Activity: Every line below that contains "thính" is to be copied.

::: Data for analysis

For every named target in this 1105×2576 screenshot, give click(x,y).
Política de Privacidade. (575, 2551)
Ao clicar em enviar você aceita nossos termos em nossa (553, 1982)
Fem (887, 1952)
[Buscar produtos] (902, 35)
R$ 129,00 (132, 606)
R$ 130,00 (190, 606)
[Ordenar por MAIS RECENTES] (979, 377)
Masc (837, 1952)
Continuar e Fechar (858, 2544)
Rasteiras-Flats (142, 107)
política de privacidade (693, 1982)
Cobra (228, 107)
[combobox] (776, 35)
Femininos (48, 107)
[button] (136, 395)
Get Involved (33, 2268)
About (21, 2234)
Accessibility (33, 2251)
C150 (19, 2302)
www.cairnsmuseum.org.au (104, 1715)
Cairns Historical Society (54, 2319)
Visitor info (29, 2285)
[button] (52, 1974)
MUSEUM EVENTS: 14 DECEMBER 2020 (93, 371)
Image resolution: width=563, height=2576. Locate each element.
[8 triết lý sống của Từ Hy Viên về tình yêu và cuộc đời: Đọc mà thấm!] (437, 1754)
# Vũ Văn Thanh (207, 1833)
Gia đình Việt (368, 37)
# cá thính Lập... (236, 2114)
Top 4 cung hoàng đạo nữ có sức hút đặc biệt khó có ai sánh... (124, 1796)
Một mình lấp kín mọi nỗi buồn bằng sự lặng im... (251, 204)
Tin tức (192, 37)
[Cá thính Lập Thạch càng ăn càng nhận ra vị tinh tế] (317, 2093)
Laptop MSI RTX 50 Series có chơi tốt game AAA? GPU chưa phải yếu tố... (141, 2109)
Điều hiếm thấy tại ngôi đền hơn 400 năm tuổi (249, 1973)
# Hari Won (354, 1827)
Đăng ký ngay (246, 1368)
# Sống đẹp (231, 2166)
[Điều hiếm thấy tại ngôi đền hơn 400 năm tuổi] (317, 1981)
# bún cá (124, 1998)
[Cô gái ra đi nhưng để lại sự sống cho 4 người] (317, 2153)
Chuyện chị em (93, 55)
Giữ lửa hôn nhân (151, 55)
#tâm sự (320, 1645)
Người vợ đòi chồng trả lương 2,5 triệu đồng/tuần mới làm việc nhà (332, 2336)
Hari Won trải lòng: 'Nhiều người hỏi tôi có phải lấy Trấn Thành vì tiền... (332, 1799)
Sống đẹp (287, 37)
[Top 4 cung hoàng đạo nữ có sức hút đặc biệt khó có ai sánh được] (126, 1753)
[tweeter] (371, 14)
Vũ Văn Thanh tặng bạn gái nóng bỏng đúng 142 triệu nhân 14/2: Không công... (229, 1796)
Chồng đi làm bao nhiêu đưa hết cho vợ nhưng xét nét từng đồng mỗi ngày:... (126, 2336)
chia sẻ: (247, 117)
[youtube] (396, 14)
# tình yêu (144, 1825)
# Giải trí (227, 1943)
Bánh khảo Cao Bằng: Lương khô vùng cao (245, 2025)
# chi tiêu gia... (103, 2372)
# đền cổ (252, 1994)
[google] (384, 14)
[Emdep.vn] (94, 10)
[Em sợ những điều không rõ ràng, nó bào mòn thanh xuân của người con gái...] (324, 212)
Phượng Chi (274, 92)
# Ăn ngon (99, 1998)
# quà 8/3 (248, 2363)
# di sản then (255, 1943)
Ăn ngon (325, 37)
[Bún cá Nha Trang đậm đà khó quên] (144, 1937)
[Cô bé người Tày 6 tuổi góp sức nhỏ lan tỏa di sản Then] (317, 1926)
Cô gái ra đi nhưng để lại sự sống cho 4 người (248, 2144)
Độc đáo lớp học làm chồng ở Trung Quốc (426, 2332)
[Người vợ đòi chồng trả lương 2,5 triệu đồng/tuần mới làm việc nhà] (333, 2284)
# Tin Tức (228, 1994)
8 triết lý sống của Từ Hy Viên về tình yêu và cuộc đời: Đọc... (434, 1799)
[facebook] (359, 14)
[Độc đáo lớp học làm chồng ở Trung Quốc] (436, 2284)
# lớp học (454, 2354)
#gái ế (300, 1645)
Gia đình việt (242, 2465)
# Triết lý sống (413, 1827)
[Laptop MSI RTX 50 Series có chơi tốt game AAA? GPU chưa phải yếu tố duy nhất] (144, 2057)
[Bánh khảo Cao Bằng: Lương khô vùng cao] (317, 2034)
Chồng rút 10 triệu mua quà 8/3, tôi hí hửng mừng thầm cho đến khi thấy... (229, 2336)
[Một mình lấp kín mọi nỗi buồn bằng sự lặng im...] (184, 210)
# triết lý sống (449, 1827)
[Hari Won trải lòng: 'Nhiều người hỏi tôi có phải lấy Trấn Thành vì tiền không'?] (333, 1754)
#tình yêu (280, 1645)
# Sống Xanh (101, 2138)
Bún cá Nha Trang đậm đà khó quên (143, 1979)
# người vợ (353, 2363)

::::::

Answer section:
# cá thính Lập... (236, 2114)
[Cá thính Lập Thạch càng ăn càng nhận ra vị tinh tế] (317, 2093)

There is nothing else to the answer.